L’annuncio del presidente Bonomi a Porta a Porta: “Obiettivo immunità di gregge entro ottobre. I ristori non bastano, bisogna dare una direzione e un futuro al Paese”.

“Abbiamo messo a disposizione del Commissario all’emergenza la struttura e la logistica del sistema produttivo italiano. Circa 6.000 imprese ad oggi hanno dato la disponibilità su base volontaria. Venerdì chiuderemo la raccolta delle disponibilità e poi con il commissario condivideremo i siti scelti per la vaccinazione di comunità. Abbiamo scelto infatti di dare la disponibilità non solo per i dipendenti ma anche per la comunità, a partire dalle famiglie dei dipendenti”. Lo ha detto a Porta a Porta il presidente di Confindustria, Carlo Bonomi, parlando dell’accordo tra l’associazione degli industriali e il governo sulla vaccinazione in azienda.

 

“Una volta scelto il numero” di imprese in cui somministrare i vaccini, ha ragionato Bonomi, “noi crediamo di rispettare il piano che ha dato il commissario, quindi entro ottobre di contribuire per la nostra parte a vaccinare tutto il quorum per raggiungere l’immunità di gregge, quindi l’80% della popolazione”.

Critico invece il presidente degli industriali sulle riforme annunciate finora: “Ogni volta che sento parlare di semplificazione in Italia mi vengono i brividi, perché stratifichiamo ancora impegni per le imprese”. A proposito del decreto semplificazioni, Bonomi ricorda che “siamo ancora in attesa dei decreti attuativi“. Bonomi quindi chiede di accelerare sulla riforma della Pubblica amministrazione per fare in modo che si abbia “una spinta forte perché sappiamo che le infrastrutture sono un driver molto forte della ripesa economica e poi sono un patrimonio del paese”.

Quanto alla situazione delle imprese italiane, Bonomi rileva che “purtroppo abbiamo avuto un anno di stop and go, di chiusure e ripartenze, che hanno fatto venire meno la fiducia. Il grande capitale sociale che avevamo acquisito durante il primo lockdown è stato disperso con i provvedimenti successivi, che non hanno dato una direzione al Paese”. 

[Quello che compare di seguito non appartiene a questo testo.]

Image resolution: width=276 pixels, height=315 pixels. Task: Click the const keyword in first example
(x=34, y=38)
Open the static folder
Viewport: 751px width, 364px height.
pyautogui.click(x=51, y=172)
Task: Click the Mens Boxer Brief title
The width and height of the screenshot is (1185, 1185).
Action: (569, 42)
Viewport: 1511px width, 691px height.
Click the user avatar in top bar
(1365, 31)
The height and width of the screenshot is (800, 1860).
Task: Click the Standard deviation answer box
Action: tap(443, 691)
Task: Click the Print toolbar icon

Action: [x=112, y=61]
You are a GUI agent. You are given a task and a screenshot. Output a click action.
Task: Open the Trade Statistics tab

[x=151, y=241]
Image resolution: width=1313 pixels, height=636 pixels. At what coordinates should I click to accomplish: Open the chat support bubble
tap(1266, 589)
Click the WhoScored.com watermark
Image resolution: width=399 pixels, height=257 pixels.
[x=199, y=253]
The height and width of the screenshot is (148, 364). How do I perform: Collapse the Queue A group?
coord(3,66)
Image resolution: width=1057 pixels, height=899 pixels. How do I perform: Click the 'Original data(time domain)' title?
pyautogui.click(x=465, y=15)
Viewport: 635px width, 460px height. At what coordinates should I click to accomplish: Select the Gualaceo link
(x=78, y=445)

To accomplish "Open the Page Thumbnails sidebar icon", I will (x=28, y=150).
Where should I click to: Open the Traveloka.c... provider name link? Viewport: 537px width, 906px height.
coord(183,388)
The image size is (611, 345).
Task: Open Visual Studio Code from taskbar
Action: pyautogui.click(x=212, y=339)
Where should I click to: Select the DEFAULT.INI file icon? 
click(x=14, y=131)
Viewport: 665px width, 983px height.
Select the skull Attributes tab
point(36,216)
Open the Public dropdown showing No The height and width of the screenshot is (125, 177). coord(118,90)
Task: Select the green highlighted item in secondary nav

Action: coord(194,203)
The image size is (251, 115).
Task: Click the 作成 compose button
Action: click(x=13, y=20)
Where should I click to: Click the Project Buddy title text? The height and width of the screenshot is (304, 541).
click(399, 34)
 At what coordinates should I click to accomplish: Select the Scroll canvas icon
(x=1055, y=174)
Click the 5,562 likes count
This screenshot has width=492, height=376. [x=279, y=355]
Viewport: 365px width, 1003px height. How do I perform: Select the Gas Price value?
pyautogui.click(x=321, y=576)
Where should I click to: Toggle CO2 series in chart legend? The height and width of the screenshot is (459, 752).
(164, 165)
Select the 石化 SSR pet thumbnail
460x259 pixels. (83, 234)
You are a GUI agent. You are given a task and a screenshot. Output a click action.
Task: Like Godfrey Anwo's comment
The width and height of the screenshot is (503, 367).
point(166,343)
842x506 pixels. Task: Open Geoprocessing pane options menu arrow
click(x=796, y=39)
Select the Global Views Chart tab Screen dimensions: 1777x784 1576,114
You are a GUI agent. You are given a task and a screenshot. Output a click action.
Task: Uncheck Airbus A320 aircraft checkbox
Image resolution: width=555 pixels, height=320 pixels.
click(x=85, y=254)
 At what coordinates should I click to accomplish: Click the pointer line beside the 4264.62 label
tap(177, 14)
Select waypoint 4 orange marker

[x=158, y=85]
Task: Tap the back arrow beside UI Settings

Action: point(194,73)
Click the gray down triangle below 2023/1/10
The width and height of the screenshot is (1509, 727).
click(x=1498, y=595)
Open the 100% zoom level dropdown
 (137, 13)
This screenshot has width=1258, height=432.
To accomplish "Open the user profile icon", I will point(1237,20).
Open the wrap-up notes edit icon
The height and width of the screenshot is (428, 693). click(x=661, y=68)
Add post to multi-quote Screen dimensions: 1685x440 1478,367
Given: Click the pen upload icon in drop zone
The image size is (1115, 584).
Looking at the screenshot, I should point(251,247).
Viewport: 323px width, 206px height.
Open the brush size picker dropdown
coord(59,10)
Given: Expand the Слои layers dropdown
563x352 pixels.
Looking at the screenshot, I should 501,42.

Oggi è importante parlare al Paese e far capire qual è la direzione e quali sono i sacrifici che dobbiamo ancora chiedere. E sappiamo che possiamo passare solo attraverso una campagna vaccinale, che riguardi il maggior numero di persone nel minor tempo possibile”, ha aggiunto il presidente di Confindustria, che conlcude: “La cosa più difficile ora come presidente di Confindustria è ascoltare le persone, gli imprenditori, le storie delle famiglie che stanno chiudendo negozi di terza generazione con 100 anni di storia. Non bastano i ristori. Possono aiutare, certo, ma dobbiamo dare una direzione e un futuro a questo Paese”.